It's NOT Barbie, it's 'The Beach!'

Wednesday, November 19, 2008

Happy Halloween Pictures!!!

Well, I finally downloaded the pictures from my camera and I have some cute Halloween pictures to share. You will actually see a picture of ME! Those are few and far between because my other half only takes pictures of me when I'm sleeping, just woke up from sleeping, or just look absolutely terrible, and it's rare to get a picture of me looking normal. (Not that me in a costume is very normal...yeah, I dress like this everyday...) However, he loved walking behind me while trick-or-treating this year due to the fact that I dressed up as a ballerina with my Baby J...see last picture if you want to see his favorite shot of the night. It's the same one where Venom is picking out his wedgie. I turned around right as he finished taking it..sneaky.

Big J was Venom from Spiderman. Don't you love the pose as he's throwing out a web?! Middle J was a Dark Knight with "blood coming out my nose and a big bloody cut above my eye, Mom!" Little J was a "dumb" firefighter. "Why didn't you get me a Dark Knight costume, Mom?!" He decided it wasn't that bad when he found it had 'reflective powers'...and Baby J was a sweet, tiny pink ballerina complete with a bun and skirt! She was originally going to be a fairy but wouldn't wear the wings.

Enjoy!





Saturday, November 15, 2008

It's been one year already!!



I have actually blogged for a whole year. Well, technically it was on Nov 11th, but who's paying that much attention. It's like our kids birthdays...sometimes we don't even tell them it's their birthday because we aren't going to celebrate it until that weekend anyway and who wants to hear them cry all day because they aren't having their party right then?

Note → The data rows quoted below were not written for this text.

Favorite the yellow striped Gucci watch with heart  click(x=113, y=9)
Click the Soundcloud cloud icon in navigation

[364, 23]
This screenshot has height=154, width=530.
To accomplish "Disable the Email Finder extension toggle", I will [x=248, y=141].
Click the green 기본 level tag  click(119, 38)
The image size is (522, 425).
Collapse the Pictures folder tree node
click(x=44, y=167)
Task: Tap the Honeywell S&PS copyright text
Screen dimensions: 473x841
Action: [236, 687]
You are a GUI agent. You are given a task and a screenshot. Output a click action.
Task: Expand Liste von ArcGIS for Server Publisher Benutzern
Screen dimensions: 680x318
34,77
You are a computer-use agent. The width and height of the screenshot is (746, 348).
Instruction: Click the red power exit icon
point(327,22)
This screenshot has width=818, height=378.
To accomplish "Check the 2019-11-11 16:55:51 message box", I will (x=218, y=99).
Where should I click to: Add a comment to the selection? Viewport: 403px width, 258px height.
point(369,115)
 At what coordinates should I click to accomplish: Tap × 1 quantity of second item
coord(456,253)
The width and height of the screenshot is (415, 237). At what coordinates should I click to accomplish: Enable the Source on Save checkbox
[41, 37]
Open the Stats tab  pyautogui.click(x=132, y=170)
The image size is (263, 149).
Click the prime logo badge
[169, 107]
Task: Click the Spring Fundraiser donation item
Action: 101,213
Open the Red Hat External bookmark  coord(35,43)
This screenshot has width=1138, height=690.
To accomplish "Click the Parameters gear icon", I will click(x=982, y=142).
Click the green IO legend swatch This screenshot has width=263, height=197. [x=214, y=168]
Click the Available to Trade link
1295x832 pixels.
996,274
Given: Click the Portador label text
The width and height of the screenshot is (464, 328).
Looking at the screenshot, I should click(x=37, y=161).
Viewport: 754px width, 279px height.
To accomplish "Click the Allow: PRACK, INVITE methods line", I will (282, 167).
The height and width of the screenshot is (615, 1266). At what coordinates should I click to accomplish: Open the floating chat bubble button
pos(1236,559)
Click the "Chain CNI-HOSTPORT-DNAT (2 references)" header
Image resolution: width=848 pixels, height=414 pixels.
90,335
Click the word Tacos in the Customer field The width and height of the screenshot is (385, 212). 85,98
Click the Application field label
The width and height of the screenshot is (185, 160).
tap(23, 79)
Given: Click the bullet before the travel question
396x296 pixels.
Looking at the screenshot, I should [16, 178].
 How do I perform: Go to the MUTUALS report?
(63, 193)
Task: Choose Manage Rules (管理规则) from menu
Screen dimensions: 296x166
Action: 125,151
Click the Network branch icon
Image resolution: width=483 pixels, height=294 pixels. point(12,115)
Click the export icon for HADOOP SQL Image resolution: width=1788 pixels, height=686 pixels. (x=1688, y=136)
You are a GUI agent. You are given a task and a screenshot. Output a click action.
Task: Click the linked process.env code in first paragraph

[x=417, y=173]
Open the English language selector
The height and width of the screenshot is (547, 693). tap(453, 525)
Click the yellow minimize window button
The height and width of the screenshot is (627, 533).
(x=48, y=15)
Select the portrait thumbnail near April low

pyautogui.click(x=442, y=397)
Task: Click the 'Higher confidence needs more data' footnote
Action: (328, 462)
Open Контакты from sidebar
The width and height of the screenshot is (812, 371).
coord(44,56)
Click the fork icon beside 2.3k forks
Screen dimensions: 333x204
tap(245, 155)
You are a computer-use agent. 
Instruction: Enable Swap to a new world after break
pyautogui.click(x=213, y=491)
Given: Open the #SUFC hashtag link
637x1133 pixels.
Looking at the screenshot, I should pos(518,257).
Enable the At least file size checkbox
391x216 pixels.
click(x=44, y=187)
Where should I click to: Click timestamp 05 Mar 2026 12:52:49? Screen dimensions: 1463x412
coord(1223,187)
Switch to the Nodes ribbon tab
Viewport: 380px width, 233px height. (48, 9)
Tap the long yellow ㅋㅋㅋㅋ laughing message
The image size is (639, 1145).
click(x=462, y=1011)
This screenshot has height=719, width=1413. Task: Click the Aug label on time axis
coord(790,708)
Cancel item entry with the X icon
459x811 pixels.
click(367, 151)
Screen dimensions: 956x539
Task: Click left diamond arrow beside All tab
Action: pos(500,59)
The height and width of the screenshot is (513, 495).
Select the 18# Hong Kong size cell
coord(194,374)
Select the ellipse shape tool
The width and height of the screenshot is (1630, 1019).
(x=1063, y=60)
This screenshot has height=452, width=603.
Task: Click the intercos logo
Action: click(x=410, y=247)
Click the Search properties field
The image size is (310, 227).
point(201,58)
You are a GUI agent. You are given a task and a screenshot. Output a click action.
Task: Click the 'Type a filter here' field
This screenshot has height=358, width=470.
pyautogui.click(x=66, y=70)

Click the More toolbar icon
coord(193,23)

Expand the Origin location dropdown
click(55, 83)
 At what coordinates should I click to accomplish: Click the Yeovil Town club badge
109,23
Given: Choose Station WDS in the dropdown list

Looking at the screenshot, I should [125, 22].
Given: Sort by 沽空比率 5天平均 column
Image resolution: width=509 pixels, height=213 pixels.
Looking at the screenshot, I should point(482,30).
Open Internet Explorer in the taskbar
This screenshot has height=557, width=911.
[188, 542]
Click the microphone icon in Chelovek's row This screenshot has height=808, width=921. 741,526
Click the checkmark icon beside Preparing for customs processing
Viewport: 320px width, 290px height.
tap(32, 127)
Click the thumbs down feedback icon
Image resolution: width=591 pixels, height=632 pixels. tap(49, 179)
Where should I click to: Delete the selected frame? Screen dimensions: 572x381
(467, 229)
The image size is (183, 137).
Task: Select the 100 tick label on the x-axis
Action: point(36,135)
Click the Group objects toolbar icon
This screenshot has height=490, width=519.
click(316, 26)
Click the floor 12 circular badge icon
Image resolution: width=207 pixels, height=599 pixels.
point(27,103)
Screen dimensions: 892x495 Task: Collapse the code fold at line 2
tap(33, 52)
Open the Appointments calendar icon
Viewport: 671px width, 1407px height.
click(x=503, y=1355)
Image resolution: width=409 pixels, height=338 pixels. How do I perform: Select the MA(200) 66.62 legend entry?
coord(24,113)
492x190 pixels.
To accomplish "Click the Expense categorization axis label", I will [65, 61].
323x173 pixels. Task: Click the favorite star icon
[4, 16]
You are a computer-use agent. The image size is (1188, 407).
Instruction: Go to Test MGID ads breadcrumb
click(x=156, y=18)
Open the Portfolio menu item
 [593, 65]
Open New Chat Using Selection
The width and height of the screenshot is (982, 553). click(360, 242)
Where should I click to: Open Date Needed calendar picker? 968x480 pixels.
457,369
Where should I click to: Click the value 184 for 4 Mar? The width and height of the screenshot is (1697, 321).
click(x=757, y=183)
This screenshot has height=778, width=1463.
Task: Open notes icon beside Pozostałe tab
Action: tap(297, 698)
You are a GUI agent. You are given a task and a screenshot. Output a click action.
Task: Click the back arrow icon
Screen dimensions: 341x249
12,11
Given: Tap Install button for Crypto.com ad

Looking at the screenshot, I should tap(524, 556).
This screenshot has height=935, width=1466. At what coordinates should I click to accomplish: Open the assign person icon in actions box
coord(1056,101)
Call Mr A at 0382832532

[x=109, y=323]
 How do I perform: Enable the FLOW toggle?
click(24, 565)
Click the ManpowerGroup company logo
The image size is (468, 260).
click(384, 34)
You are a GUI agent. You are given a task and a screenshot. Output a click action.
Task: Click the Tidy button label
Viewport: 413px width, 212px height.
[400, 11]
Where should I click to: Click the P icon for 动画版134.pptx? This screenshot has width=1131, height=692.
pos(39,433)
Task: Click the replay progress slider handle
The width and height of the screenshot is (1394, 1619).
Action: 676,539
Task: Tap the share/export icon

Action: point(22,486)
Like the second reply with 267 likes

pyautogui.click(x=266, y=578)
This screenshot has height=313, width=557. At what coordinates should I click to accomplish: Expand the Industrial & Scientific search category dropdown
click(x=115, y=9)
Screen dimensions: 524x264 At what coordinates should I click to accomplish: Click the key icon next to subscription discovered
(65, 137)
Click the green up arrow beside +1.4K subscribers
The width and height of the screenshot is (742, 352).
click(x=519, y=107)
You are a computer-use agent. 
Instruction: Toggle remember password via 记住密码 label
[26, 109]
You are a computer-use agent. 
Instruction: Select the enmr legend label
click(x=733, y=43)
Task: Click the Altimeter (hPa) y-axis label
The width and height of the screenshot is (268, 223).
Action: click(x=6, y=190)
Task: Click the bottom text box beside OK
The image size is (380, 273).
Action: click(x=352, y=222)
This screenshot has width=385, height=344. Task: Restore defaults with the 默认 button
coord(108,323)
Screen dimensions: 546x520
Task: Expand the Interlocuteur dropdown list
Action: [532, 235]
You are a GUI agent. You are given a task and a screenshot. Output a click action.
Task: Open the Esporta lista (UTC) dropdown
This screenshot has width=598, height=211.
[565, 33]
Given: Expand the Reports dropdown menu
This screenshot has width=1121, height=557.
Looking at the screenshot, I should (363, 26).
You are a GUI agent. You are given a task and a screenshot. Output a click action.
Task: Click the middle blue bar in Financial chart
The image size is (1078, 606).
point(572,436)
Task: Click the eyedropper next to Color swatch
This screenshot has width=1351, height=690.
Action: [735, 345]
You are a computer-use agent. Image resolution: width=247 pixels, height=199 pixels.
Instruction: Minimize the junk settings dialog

Hmmm...maybe we went a little to far with that one...

Anyway, Happy Belated Birthday, Blog!

ps...the picture doesn't really have any relation to this post, but I think she is just the cutest thing since my last baby...and it's one that I actually have on my computer's hard drive. I know how you all love to look at her, and my sweet sister Mindy!!!

Friday, November 14, 2008

That's a Big, Fat Lie, Doctor!


So I was losing my voice and had a sore throat Wednesday. I went to the doctor's office on Thursday hoping to avoid a weekend stuck in bed, feeling like my head might explode. I am blessed with a student doctor who is nervous as heck and keeps leaving the room. I tell him my symptoms and he says he wants to listen to my lungs. That makes sense to me so I sit up real straight on the table and stare down at the floor. I can't help but notice this innertube that's making it's way around my midsection. Ladies, you know how it goes...no matter how much weight you lose after having babies, the tummy is always the last to go...if it goes. So it doesn't help that I have a horizontal striped sweater on, either. All I see is a wide ring of magenta following a tube all the way across my tummy. This is also sometimes refered to as a muffin top...

I decide to stare at the wall instead as I breathe in and out, feeling the stethoscope make it's way around my back, then my chest, until out of nowhere I feel the stethoscope come to rest lightly on my muffin top. Startled, I look down at it, look up at the student doctor who is listening intently to something, look back down at my poor tummy, and turn again to drill laser size holes into the side of his face with my ultra-laser glare. He doesn't seem to notice because he is still very intently listening to my fat cells reproduce. I'm thinking as I'm drilling that I must be pretty unlucky to get stuck with the pervert student doctor. When he takes it off after what felt like an eternity, he turns to write something down on his chart. In my very squeaky, tiny voice I ask him , "What does fat sound like?"

He said, without looking at me, "Uhh, I'll be right back. I need to ask the doctor something," and left the room.

Liar.

Tuesday, November 4, 2008

Lions and Tigers and Bears, oh my!

I walk into the living room from our bedroom the other night and smell pooh. I comment on this and everyone claims to have a clean bottom. So I ask if anyone stepped in some dog pooh in the backyard and tell them to check their shoes. My husband says, "No one had their shoes on. They were all barefoot when they came inside." At this point my youngest son, Little J, who is 4, yells in a panic, "AHHHH! There's a bear foot in the house!"